**Отрывок**
..............................

Там и лежал «Дневник» Ребелинского.
В двух томах дневника, охватывающего события с 1792 по 1813 годы,— 610 листов. Большинство записей о погоде, каждодневных расходах, семейных событиях. Иногда мелькнет интересный бытовой штрих, например: «В сей день (3 января 1796 года) у адъютанта Дурова куплена девка Наташка, за которую заплачено 160 рублей» Или — сведения о ценах. Так, сахар в Уфе в 1808 году стоил 2 р. 50 коп. фунт, а мука пшеничная — 40 коп. пуд, мясо говяжье — от 1 р. 30 коп. до 2 руб. пуд. Иначе говоря, чтобы купить фунт сахару (продукт привозной), надо было продать местной продукции: муки пшеничной — 6 пудов, мяса — примерно 1*/2 пуда!
«Дневник» М. С. Ребелинского может еще сослужить службу историкам города. Жаль, что пока не найдены остальные рукописи Ребелинских — «Записки уфимского старожила генерал-майора М. М. Ребелинского» и «История г. Уфы», написанная, видимо, В. А. Ребелинским. О них мы знаем только по выпискам, сделанным для Д. С. Волкова.

Шура Азарова в старости
Так, из «Записок уфимского старожила» в бумагах Волкова сохранились отдельные штрихи к биографии знаменитой «кавалериста-девицы» Надежды Андреевны Дуровой, послужившей прототипом героини популярной ныне кинокартины «Гусарская баллада»,— Шуры Азаровой.
Около 1828 года Ребелинский встретился с Н. А. Дуровой на обеде у знакомого чиновника. Вот как описывает он эту встречу.
«Мы сели обедать, как вдруг вошел пожилой, небольшого роста, седоватый, гладко остриженный, весьма некрасивой наружности мужчина. Он с развязностью совершенно военного человека раскланялся и сел с нами обедать. За столом он обратил внимание на мою гусарскую форму, завел со мной разговор о службе, делал разные вопросы, видимо интересовался кавалерийским делом; из его слов было видно, что он сам — опытный кавалерист. После обеда дамы остались в гостиной, а мы втроем (с хозяином) пошли в кабинет курить. Стриженый маленький господин, разлегшись на диване с длинной трубкой, начал рассказывать о своей прежней службе, о походах и сражениях 12-го года. При этих воспоминаниях его некрасивое лицо оживилось, глаза разгорелись тем сильным, жгучим огнем, которым горят они о воспоминаниях сильных душевных тревог. Вся фигура этого маленького, невзрачного человека воодушевилась, и по всему было видно, что в этом маленьком теле была сильная, твердая душа, которая много испытала, лично перенесла в продолжение своей жизни. Наконец он встал, взял шапку и, поклонившись, вышел».

..............................

**Извлечённый список**

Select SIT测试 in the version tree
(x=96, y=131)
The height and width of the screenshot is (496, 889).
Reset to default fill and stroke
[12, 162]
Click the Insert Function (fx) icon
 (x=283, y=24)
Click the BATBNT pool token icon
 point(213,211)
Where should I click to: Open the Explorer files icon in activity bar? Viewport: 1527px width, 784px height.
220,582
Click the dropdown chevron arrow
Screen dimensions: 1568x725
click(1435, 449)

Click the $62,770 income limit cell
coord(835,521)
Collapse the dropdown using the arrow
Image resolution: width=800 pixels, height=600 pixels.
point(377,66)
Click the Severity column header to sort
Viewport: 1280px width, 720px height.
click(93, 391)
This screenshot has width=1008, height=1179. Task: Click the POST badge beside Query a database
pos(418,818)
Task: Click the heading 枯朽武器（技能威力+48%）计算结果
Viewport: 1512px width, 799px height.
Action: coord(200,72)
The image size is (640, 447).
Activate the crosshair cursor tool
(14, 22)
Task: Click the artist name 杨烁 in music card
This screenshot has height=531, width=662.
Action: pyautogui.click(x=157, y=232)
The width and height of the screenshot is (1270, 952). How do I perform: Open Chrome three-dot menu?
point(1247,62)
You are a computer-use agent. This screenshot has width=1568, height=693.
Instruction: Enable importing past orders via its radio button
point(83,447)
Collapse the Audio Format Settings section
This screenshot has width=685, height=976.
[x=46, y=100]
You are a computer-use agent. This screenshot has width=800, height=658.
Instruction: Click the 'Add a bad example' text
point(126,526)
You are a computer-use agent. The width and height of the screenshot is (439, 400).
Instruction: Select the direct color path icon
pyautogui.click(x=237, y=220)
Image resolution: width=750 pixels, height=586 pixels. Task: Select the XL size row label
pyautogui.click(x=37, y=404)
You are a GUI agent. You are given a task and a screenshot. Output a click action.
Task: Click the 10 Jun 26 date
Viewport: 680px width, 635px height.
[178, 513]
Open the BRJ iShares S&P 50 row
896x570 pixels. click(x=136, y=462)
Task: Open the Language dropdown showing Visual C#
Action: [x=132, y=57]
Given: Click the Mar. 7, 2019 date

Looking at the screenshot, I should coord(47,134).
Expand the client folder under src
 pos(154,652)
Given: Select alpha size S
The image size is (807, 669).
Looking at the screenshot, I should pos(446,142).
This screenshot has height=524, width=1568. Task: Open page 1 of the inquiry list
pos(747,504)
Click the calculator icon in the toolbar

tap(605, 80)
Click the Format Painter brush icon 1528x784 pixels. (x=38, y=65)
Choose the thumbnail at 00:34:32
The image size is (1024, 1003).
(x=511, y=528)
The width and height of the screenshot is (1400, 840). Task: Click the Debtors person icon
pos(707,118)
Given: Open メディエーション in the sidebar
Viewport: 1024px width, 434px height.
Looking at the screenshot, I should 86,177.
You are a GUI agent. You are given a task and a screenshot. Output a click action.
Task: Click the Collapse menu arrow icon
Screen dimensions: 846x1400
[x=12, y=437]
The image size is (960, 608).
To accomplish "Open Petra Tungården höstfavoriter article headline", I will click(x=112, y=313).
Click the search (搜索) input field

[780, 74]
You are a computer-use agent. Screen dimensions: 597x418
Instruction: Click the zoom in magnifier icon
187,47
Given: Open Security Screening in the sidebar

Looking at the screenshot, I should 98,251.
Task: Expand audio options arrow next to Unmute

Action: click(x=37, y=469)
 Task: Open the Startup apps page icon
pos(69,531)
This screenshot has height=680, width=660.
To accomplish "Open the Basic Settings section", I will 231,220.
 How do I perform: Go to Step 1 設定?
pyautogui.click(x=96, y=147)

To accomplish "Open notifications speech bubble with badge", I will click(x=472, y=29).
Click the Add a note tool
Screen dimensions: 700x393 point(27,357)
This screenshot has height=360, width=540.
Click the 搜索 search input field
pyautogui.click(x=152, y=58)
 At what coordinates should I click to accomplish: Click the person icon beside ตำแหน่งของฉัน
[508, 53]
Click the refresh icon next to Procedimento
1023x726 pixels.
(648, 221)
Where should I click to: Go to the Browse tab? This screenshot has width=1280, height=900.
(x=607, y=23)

..............................

**Обязательное задание**
Сколько листов насчитывают два тома дневника Ребелинского, согласно отрывку? Список никак не связан с отрывком.

**Ответ к заданию**
610 листов.